» **What the task asks**:
Can you copy out, without any change, every line of the records from the one containing "Click the Crown" down to the one containing "Action: (x=603, y=36)", including both of those lines?

[Items in a dataset]
•••

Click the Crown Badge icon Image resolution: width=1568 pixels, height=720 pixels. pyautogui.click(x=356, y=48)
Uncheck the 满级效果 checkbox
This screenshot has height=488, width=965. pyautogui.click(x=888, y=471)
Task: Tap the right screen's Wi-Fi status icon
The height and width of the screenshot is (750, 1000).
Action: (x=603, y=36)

•••

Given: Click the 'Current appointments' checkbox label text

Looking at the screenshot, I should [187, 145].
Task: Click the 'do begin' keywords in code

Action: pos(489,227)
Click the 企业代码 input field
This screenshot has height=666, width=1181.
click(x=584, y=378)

•••

» **Response to this exercise**:
Click the Crown Badge icon Image resolution: width=1568 pixels, height=720 pixels. pyautogui.click(x=356, y=48)
Uncheck the 满级效果 checkbox
This screenshot has height=488, width=965. pyautogui.click(x=888, y=471)
Task: Tap the right screen's Wi-Fi status icon
The height and width of the screenshot is (750, 1000).
Action: (x=603, y=36)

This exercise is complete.